By superPC on 3/22/10, Rating: 0
RE: why?
By Goty on 3/22/2010 4:12:03 PM , Rating: 5
Easy, it's an example of a company putting its morals before its bottom line. I think it should be applauded.


RE: why?
By Brandon Hill (blog) on 3/22/2010 4:18:17 PM , Rating: 3
You must wonder though, why did Google agree to censor search results in China in the first place? It wasn't until they got jacked that they decided to change their position...


RE: why?
By mmntech on 3/22/2010 4:32:01 PM , Rating: 3
It's simple. China is a huge market. They put up with censorship to make money but got fed up of the constant harassment.

Not much will change though. Baidu will take over and the government will continue to oppress it's people, so they can desperately hold onto their fragile authoritarian regime. At the vary least, it sends a strong message from the West that there are people who won't put up with that BS. Too bad Western governments haven't been doing the same.


RE: why?
By Danger D on 3/22/2010 4:43:22 PM , Rating: 5
I'm willing to applaud a change of heart. And if it wasn't a change of heart, I'm willing to applaud good actions (even if motivated by profit). Positive reinforcement does wonders.


RE: why?
By ekv on 3/22/2010 4:55:29 PM , Rating: 4
There are lots of question marks that are raised. I thought surely Google won't put up with the censorship restrictions that China will impose to enter their market. But the size of the market and lure of profits was perhaps too much to resist. The restrictions seemed to be increasingly Machiavellian over time as well.

===

◆ Required task ◆
Resume the comment thread about Google and censorship in China, picking up right after its final sentence. The lines that come next have nothing to do with the comment thread.

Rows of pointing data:

===

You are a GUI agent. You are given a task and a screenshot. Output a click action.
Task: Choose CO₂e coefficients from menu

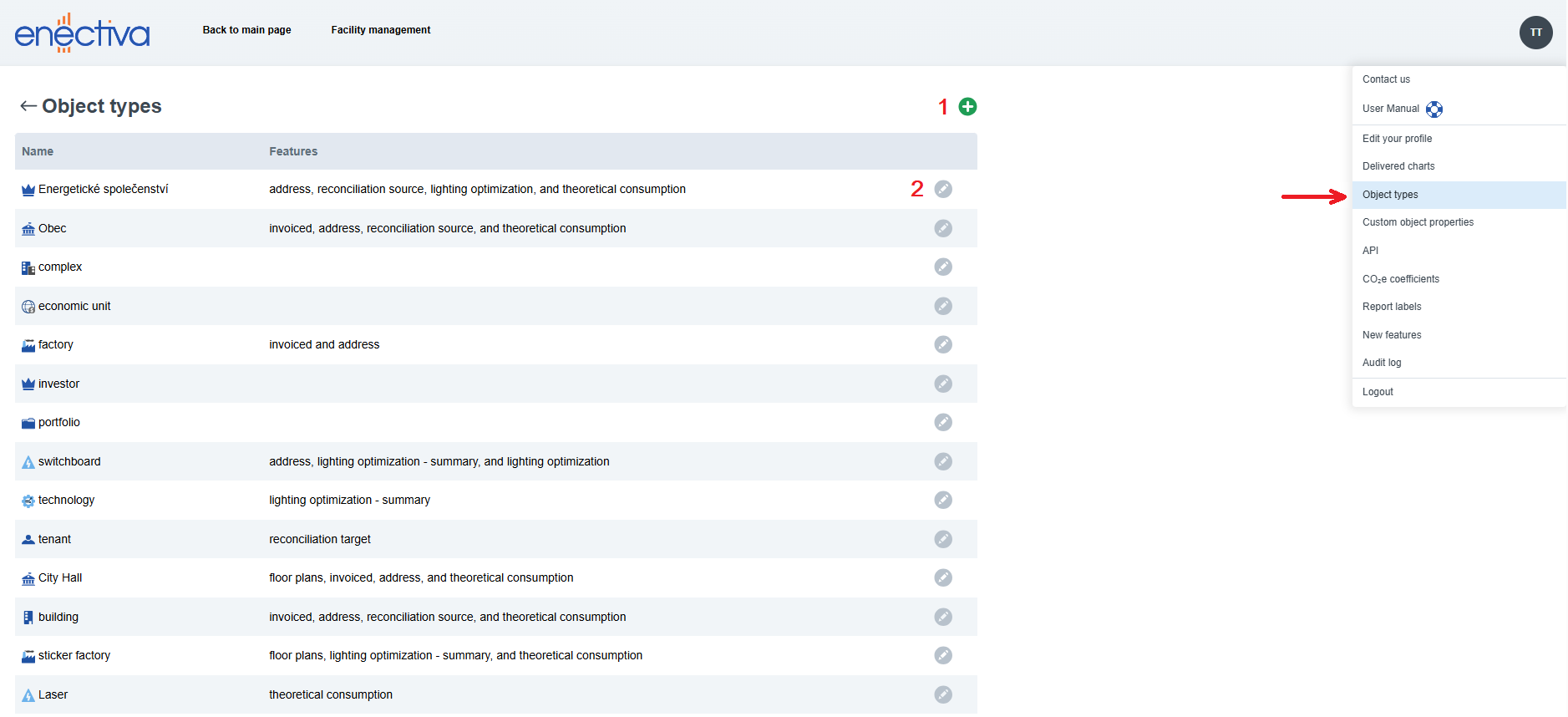[x=1400, y=279]
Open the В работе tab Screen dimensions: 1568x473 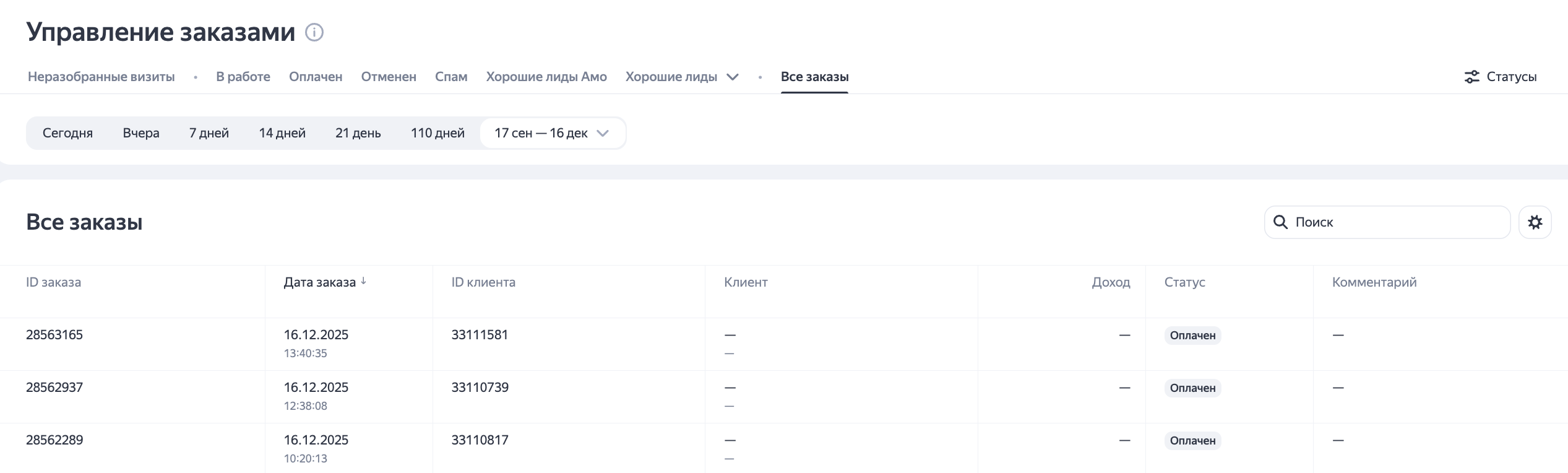pos(243,77)
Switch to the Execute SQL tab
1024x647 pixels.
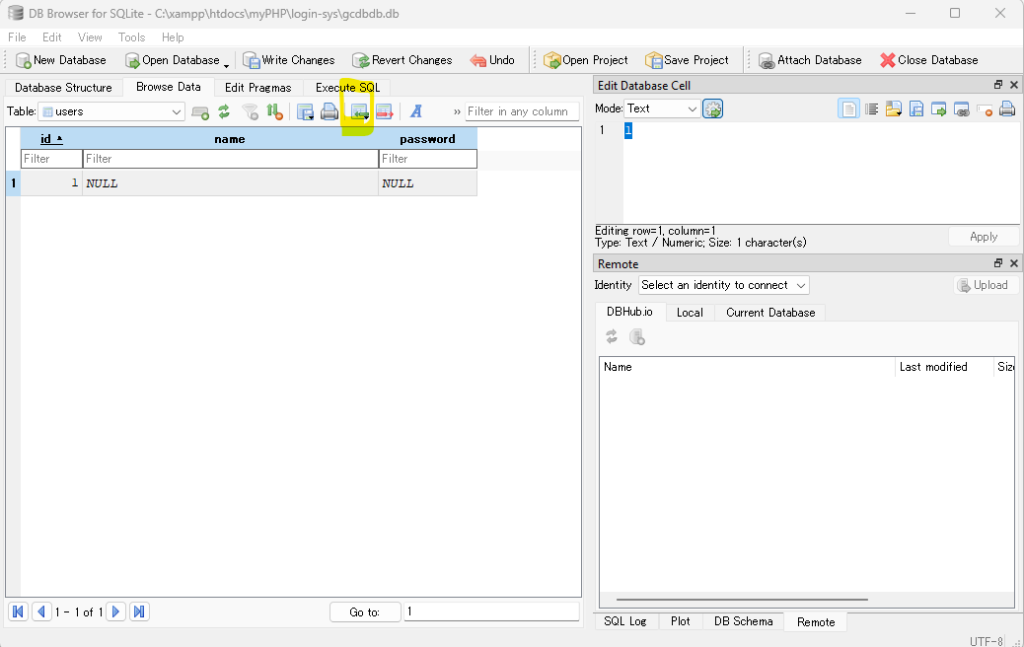pos(347,88)
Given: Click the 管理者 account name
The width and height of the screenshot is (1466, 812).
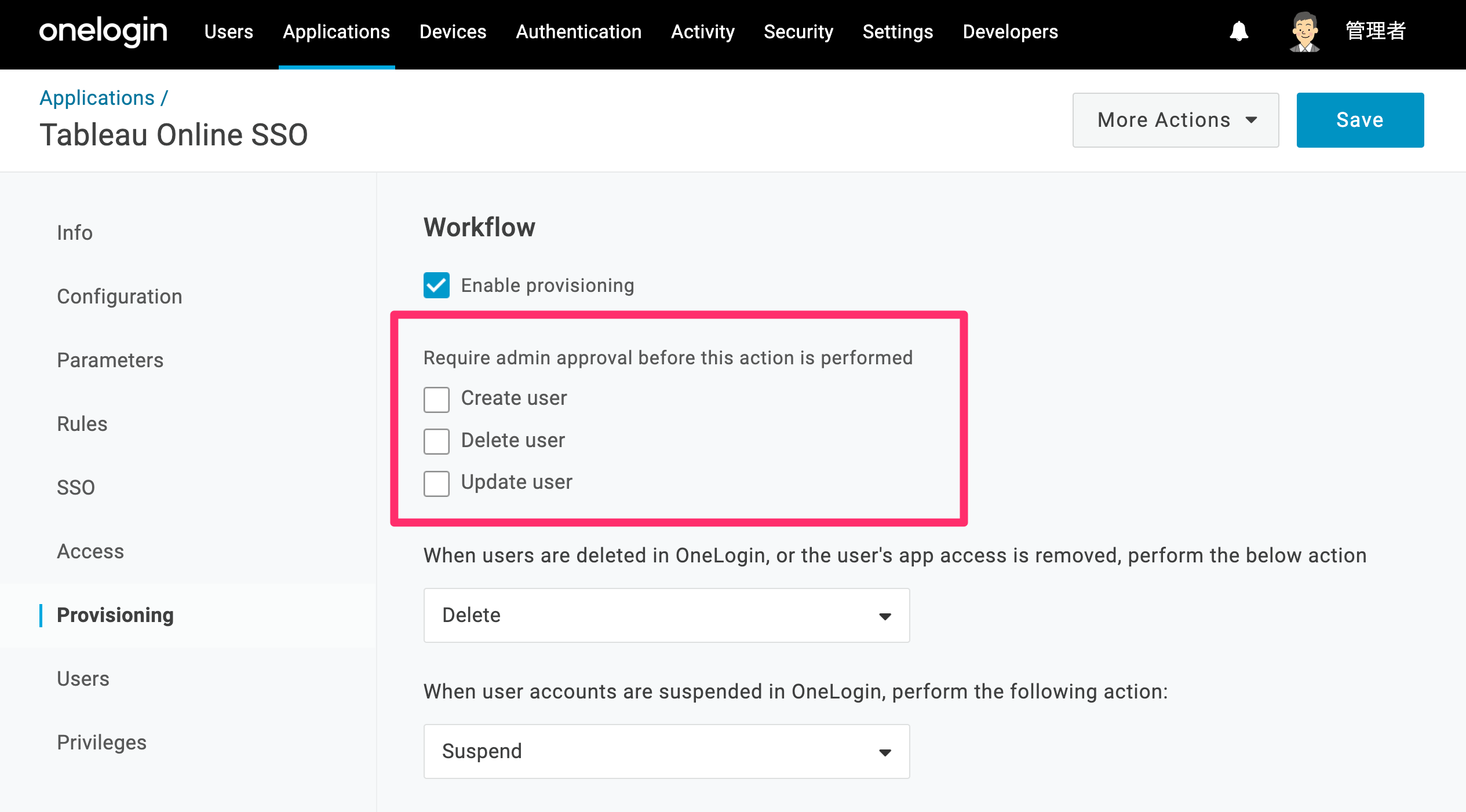Looking at the screenshot, I should tap(1375, 31).
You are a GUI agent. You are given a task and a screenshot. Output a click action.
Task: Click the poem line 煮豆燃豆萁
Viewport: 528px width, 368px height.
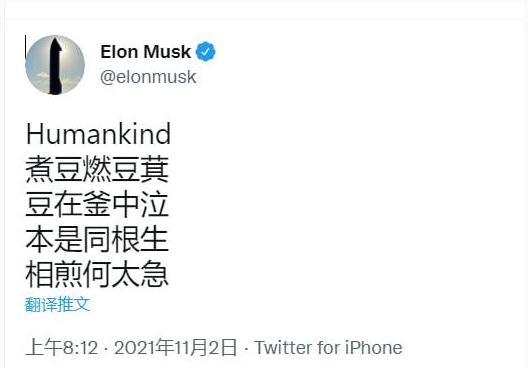97,169
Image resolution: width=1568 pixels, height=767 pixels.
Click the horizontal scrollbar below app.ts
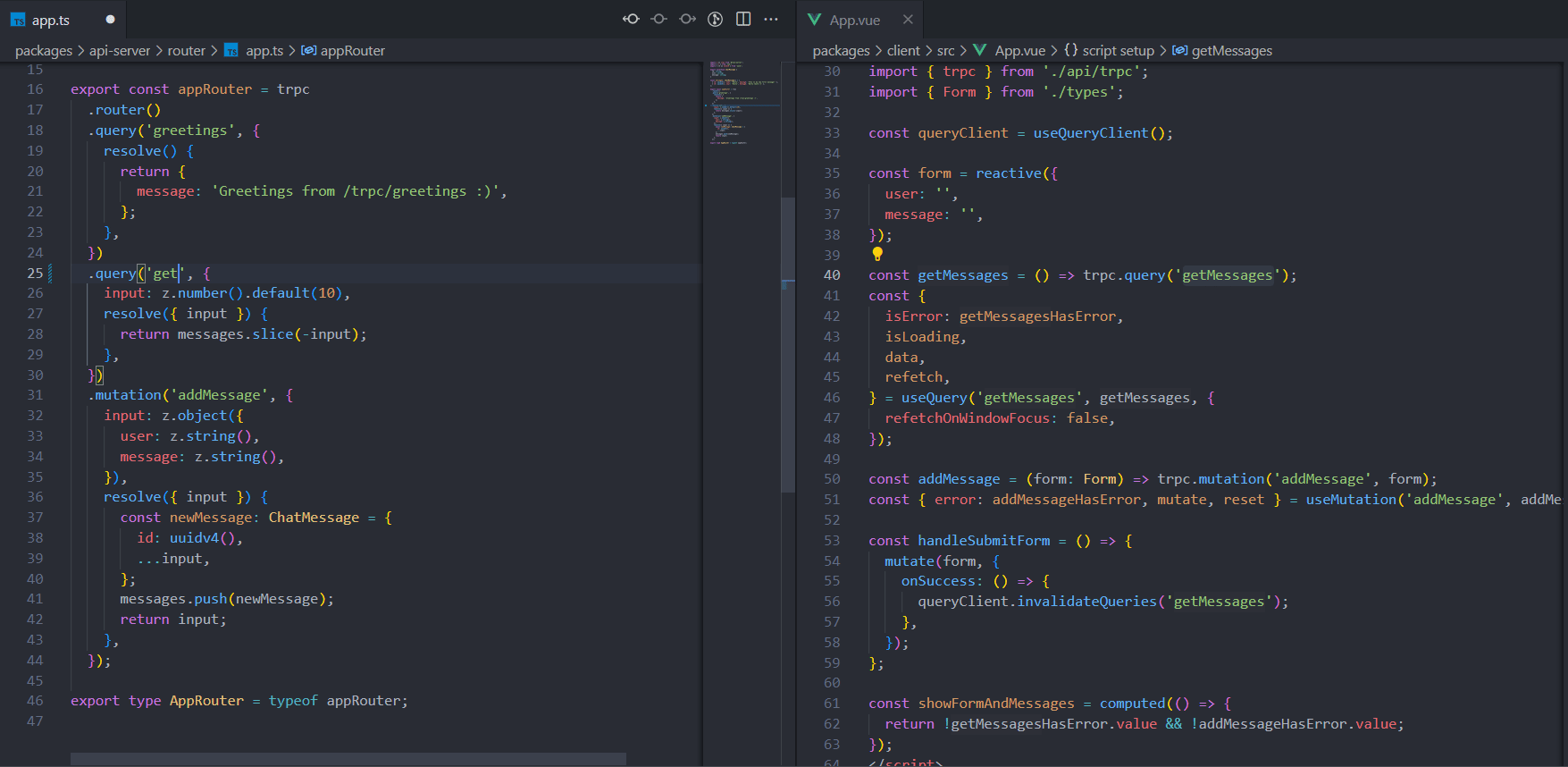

===

◆ Response to the task ◆
Like you say "It wasn't until they got jacked that they decided to change their position..." Which raises more questions. Would just one incident change Google's corporate strategy? I think not. Especially when the Chinese gov't denied any involvement and the attacks were traced back to two universities. So something else is going on.

"What?" you may ask. The article mentions
“However, it soon became clear that what at what first appeared to be solely a security incident--albeit a significant one--was something quite different.” wrote Google Chief Legal Advisor David Drummond back in January.

What was that something? Could it be a pattern of attacks? (that we haven't heard about?) Could it be harassment of Google employees? Could it be Chinese agents being hired unbeknownst to Google? Curiouser and curiouser.

It is well known that China conducts extensive and long-term industrial espionage, here and abroad. I suppose that hacking Google was just a logical extension of those efforts. If they got away with it then China could "sell" the technology to a local company who could replace a foreign-owned entity. If they got caught well then, China could simply deny it and they'd still have significant IP (while the foreign entity would be intimidated in the process). Win-win as far as China is concerned.

Evil little bastards.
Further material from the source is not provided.